The group is responsible for a variety of shady activit[ies] like stealing credit card numbers to pay for long-distance telephone service, violating copyright laws, and hacking into computers, according to [Reuters], which stressed that O’Rourke himself never “engaged in the edgiest sorts of hacking activity.”

What’s of import today is not that misspent youth—Ol’ Beto isn’t the first misbehaving teenager who subsequently grew up—but the fact that this news outlet spiked a story because exposing the information might hurt their Chosen One.  This is the rationalization of Joe Menn, the “journalist” who hid the information with Reuters‘ approval [emphasis added]
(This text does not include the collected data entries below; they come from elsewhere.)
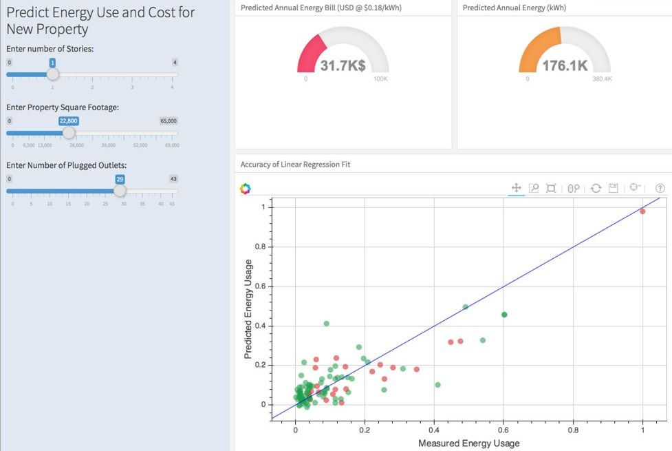Image resolution: width=672 pixels, height=451 pixels.
Task: Set Square Footage slider to 52,000 tick
Action: click(140, 133)
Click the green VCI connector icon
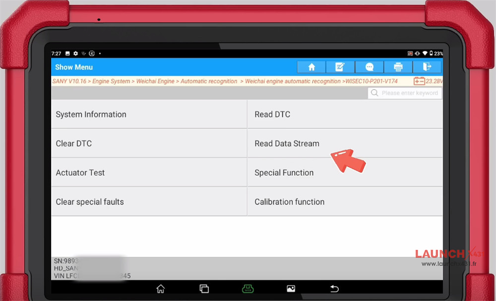The image size is (496, 301). pos(248,288)

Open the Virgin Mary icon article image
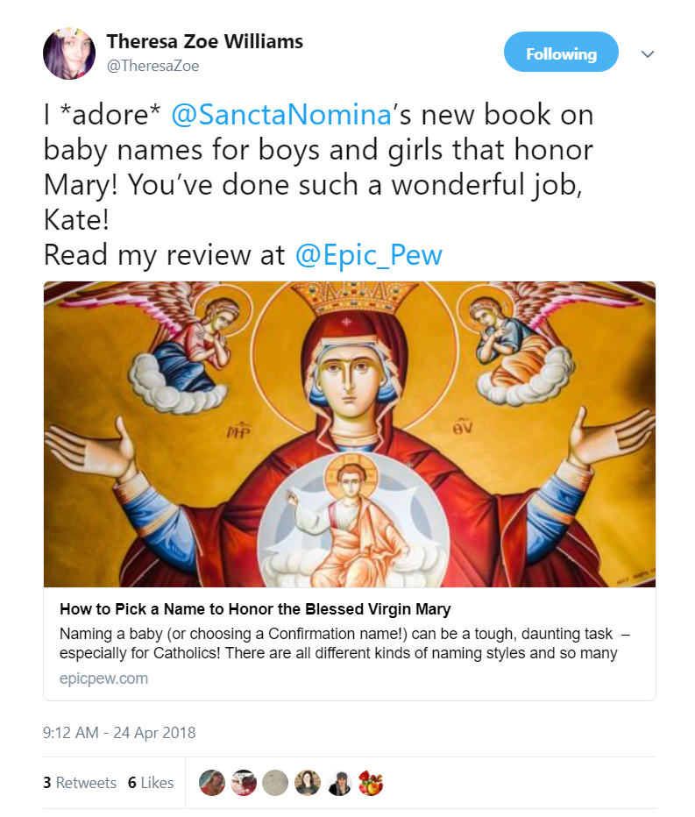(x=349, y=434)
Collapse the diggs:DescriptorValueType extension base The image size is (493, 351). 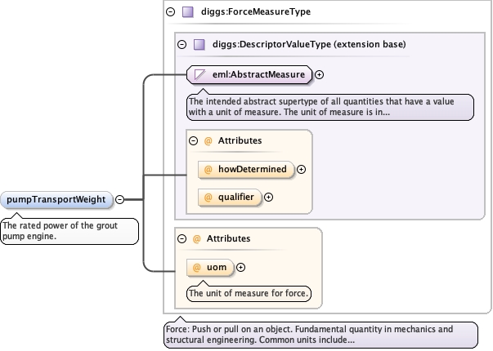[182, 43]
“While he was on leave from Reuters and writing a book on the Cult of the Dead Cow, Joe Menn made an agreement regarding the embargo date of his interview with Beto O’Rourke. This is a common arrangement between journalists and sources, which we described in detail in a Reuters Backstory article on Friday,” a Reuters spokesperson told Fox News.

That just shows how pervasive and long-standing the dishonesty in what passes for today’s journalism is.  It’s OK to spike an unfriendly story, and it’s equally OK to go in real time with no hard facts on a story that destroys the lives of other teenagers—Catholic high school students, for instance.

These guys aren’t even capable of recognizing dishonesty any more.